→ **DATASET**
------------
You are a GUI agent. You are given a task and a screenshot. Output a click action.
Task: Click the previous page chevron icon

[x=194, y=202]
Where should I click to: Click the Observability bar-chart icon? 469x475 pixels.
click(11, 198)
------------
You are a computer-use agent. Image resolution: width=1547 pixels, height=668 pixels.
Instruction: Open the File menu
------------
→ **EXERCISE DIRECTIONS**
Above are the entries. Quote exactly the lines from the one bearing "You are a computer-use" through the one bearing "Instruction: Open the File menu".

→ **RESULT OF THIS EXERCISE**
You are a computer-use agent. Image resolution: width=1547 pixels, height=668 pixels.
Instruction: Open the File menu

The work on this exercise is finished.